The set of real numbers $x$ for which

\[\dfrac{1}{x-2009}+\dfrac{1}{x-2010}+\dfrac{1}{x-2011}\ge1\]

is the union of intervals of the form $a<x\le b$. What is the sum of the lengths of these intervals?

$\textbf{(A)}\ \dfrac{1003}{335} \qquad \textbf{(B)}\ \dfrac{1004}{335} \qquad \textbf{(C)}\ 3 \qquad \textbf{(D)}\ \dfrac{403}{134} \qquad \textbf{(E)}\ \dfrac{202}{67}$

Solution

Because the right side of the inequality is a horizontal line, the left side can be translated horizontally by any value and the intervals will remain the same. For simplicity of calculation, we will find the intervals where \[\frac{1}{x+1}+\frac{1}{x}+\frac{1}{x-1}\ge1\] The left side of the inequality has three vertical asymptotes at $x=\{-1,0,1\}$. Values immediately to the left of each asymptote approach negative infinity, and values immediately to the right of each asymptote approach positive infinity, and the function is decreasing at all intervals.
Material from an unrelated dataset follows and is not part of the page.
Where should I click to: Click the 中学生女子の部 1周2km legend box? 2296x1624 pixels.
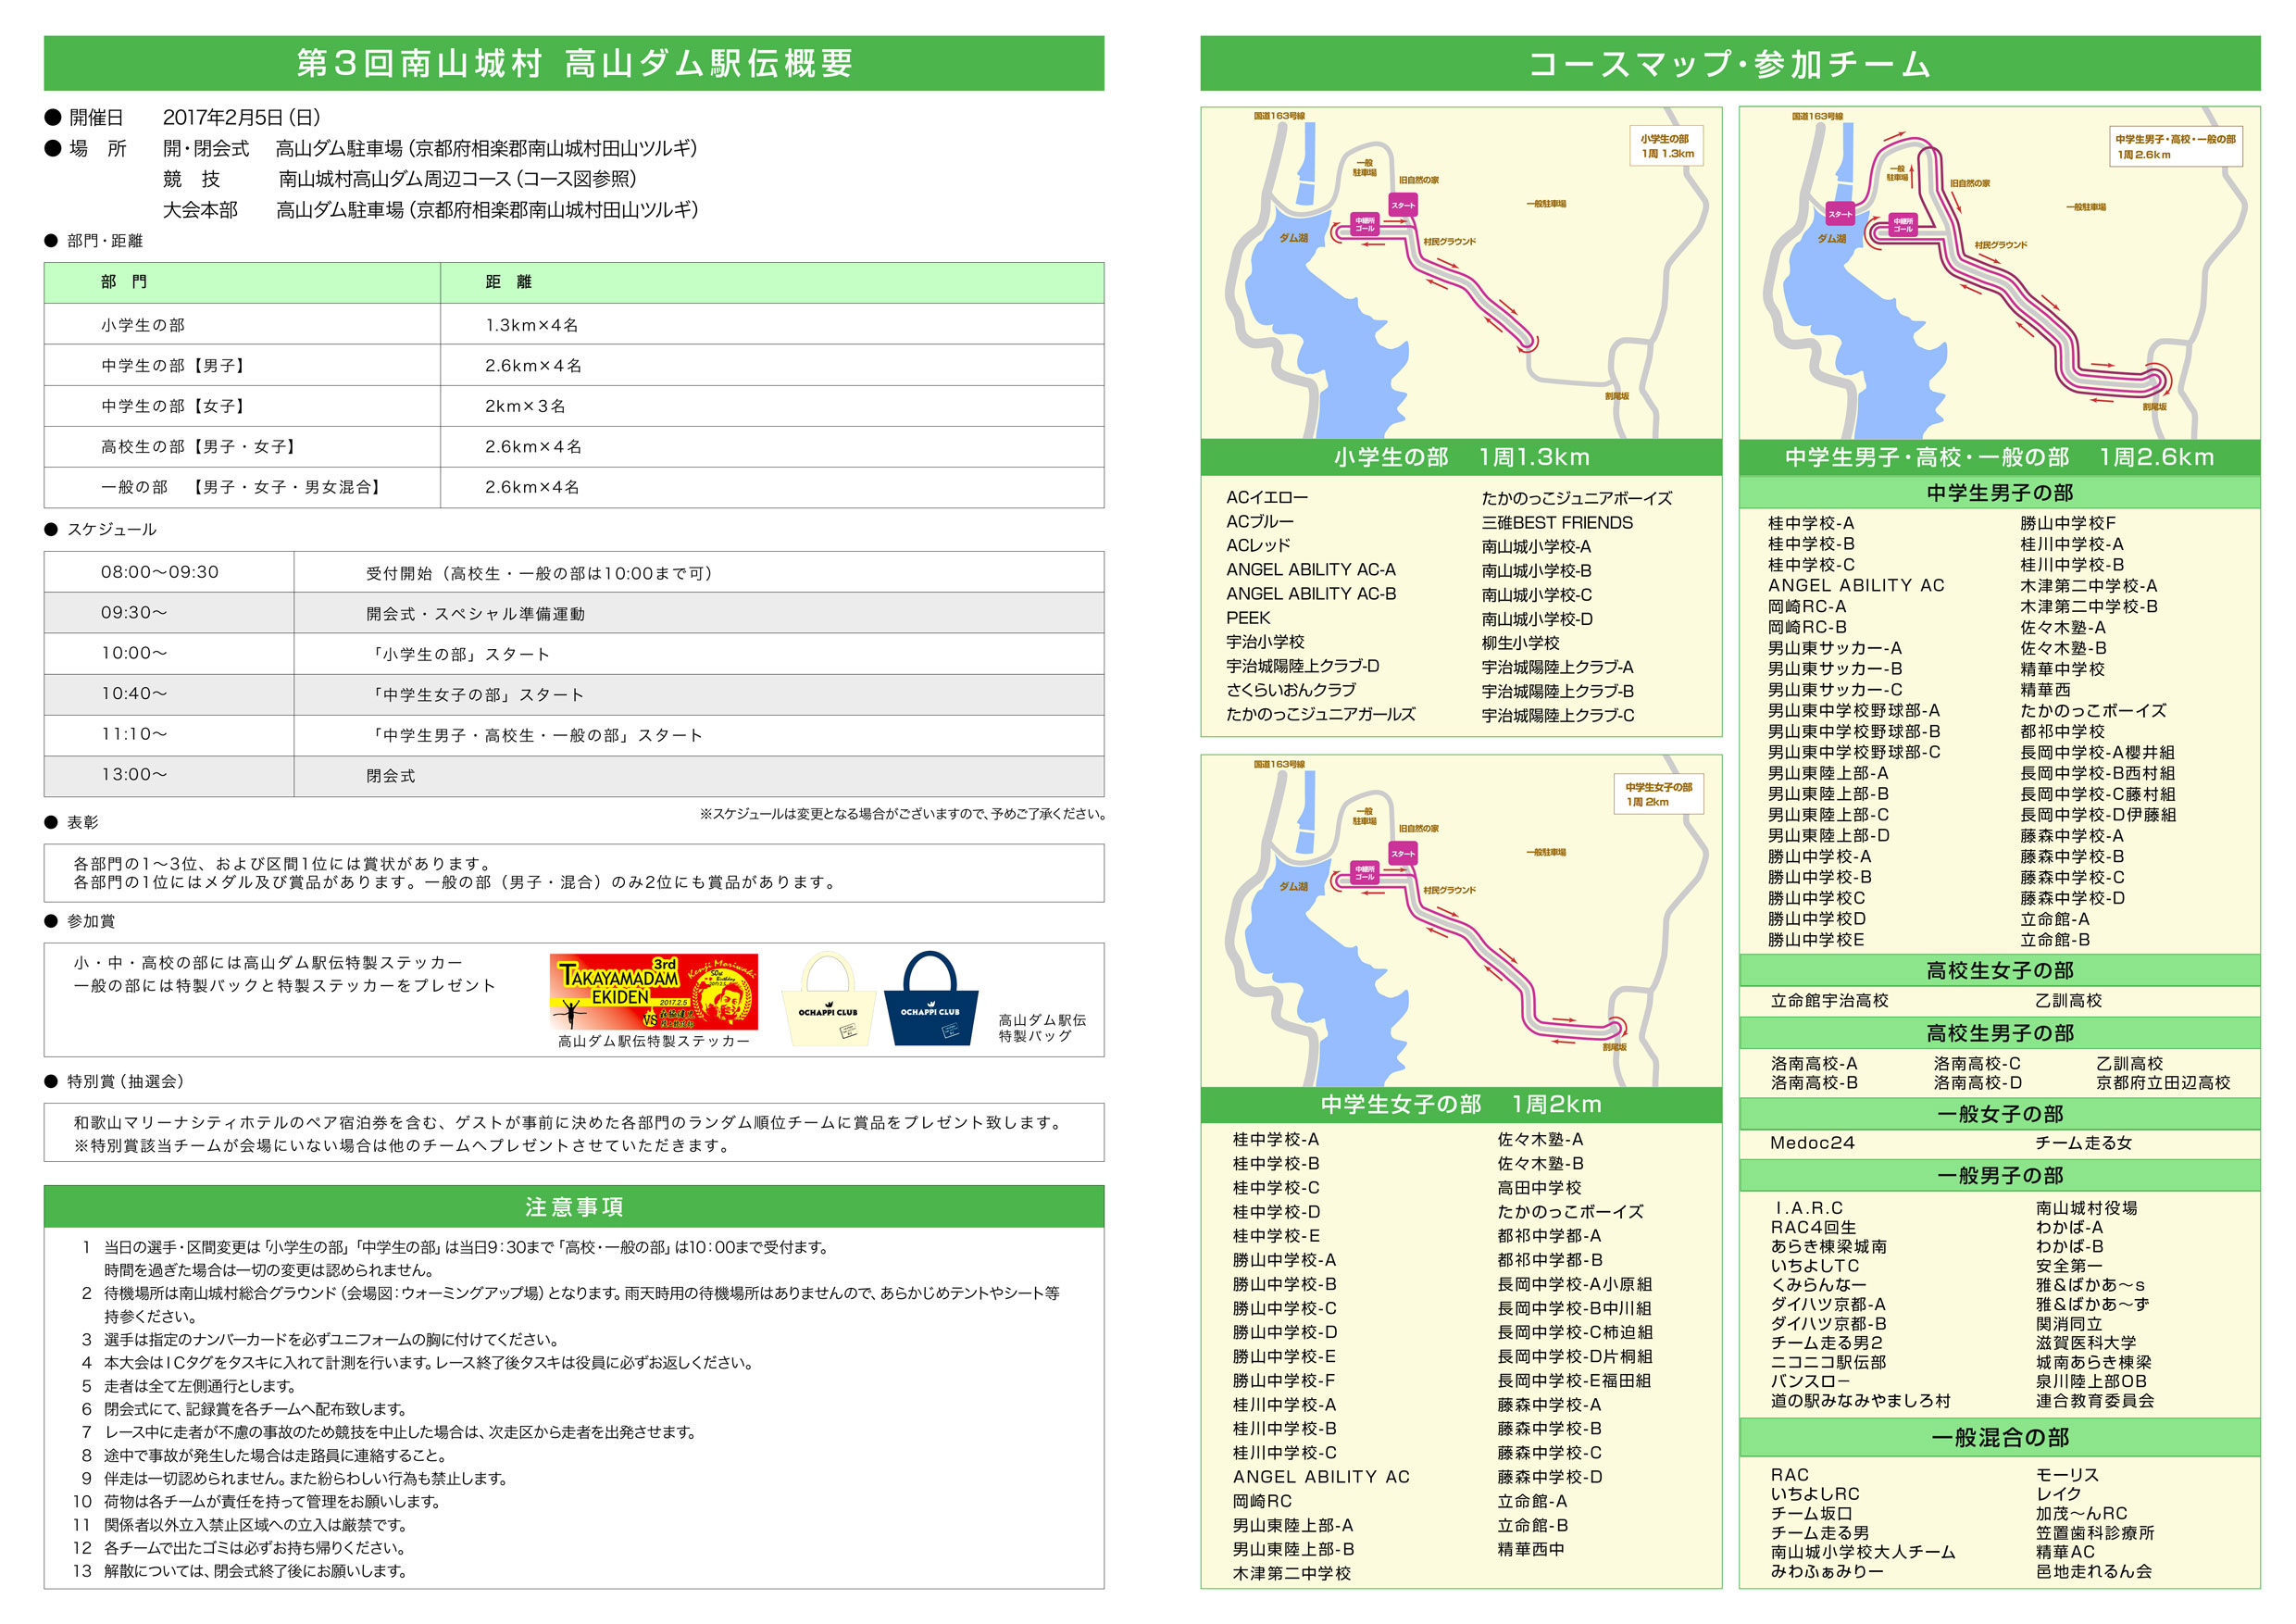click(1658, 794)

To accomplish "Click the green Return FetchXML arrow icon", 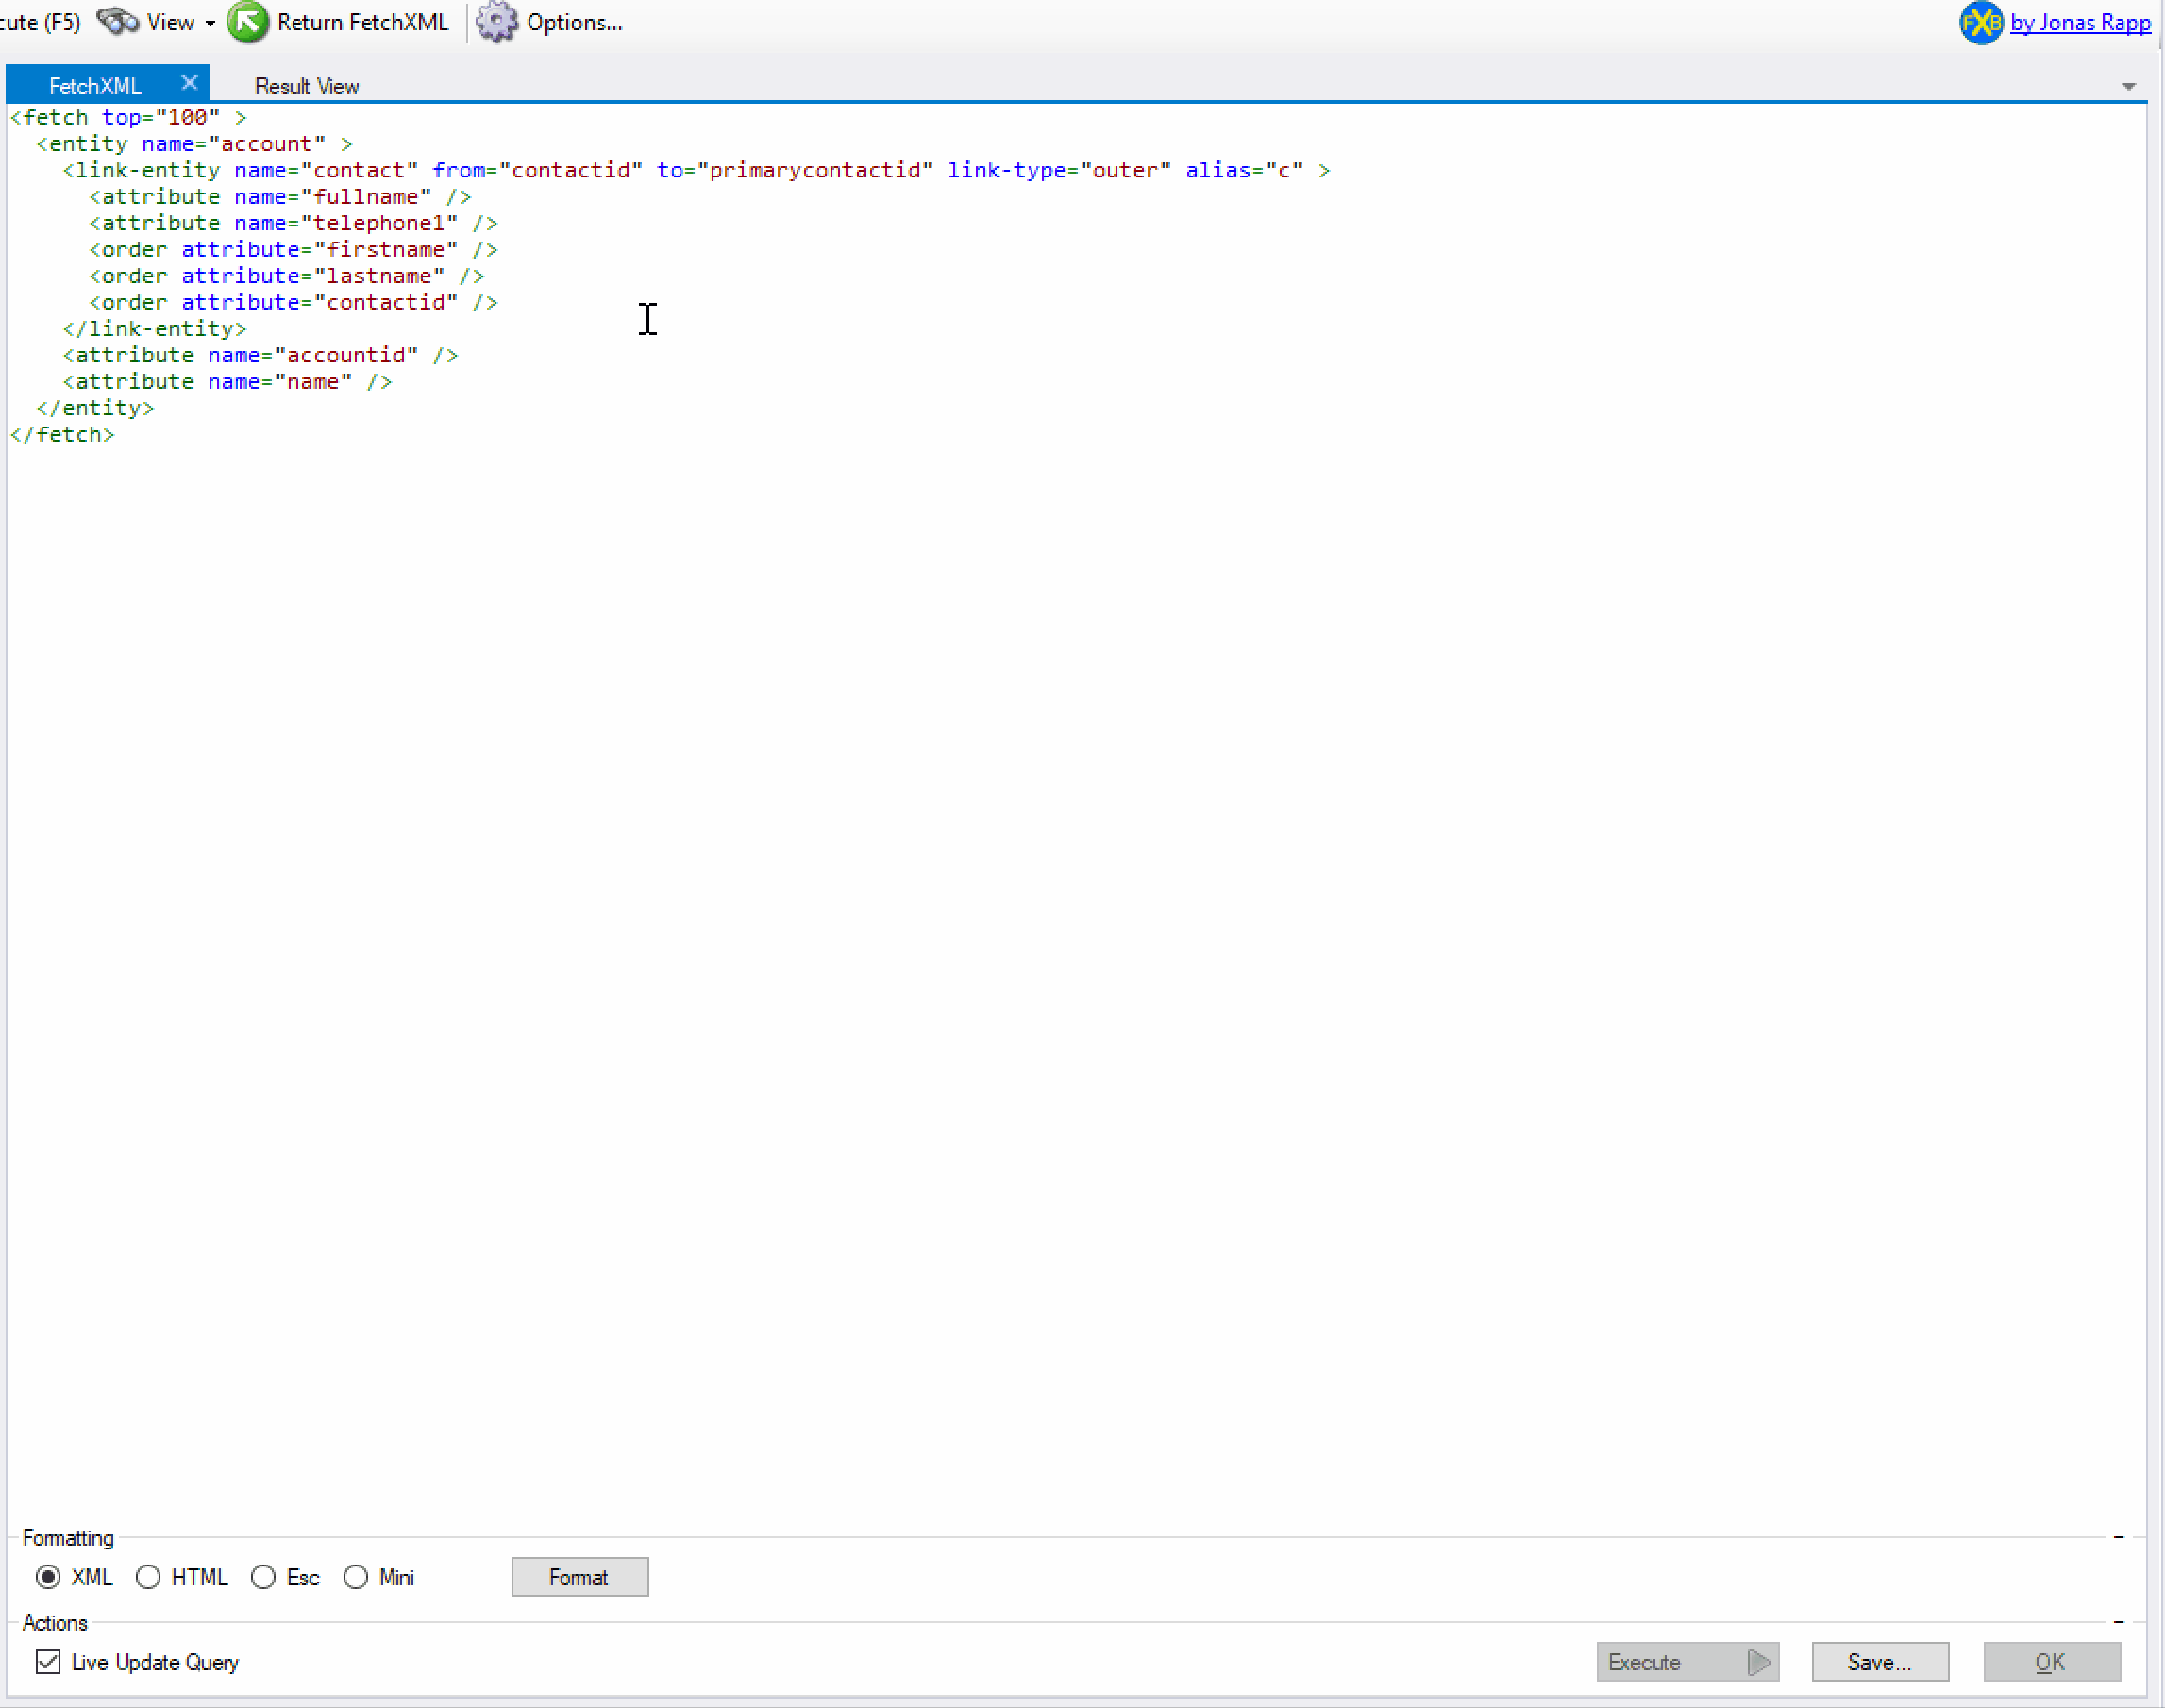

In addition, the function has a horizontal asymptote at $y=0$. The function intersects $1$ at some point from $x=-1$ to $x=0$, and at some point from $x=0$ to $x=1$, and at some point to the right of $x=1$. The intervals where the function is greater than 1 are between the points where $x=1$ and the vertical asymptotes.

If $p$, $q$, and $r$ are values of x where $\frac{1}{x+1}+\frac{1}{x}+\frac{1}{x-1}=1$, then the sum of the lengths of the intervals is $(p-(-1))+(q-0)+(r-1)=p+q+r$.

\[\frac{1}{x+1}+\frac{1}{x}+\frac{1}{x-1}=1\] \[x(x-1)+(x-1)(x+1)+x(x+1)=x(x-1)(x+1)\] \[x^3-3x^2-x+1=0\]

And now our job is simply to find the sum of the roots of $x^3-3x^2-x+1$.

$x^3-3x^2-x+1=(x-p)(x-q)(x-r)$ $x^3-3x^2-x+1=x^3-(q+p+r)x^2+(qp+qr+pr)x-qpr$

and the sum $q+p+r$ is the negative of the coefficient on the $x^2$ term, which is $3\Rightarrow\boxed{C}$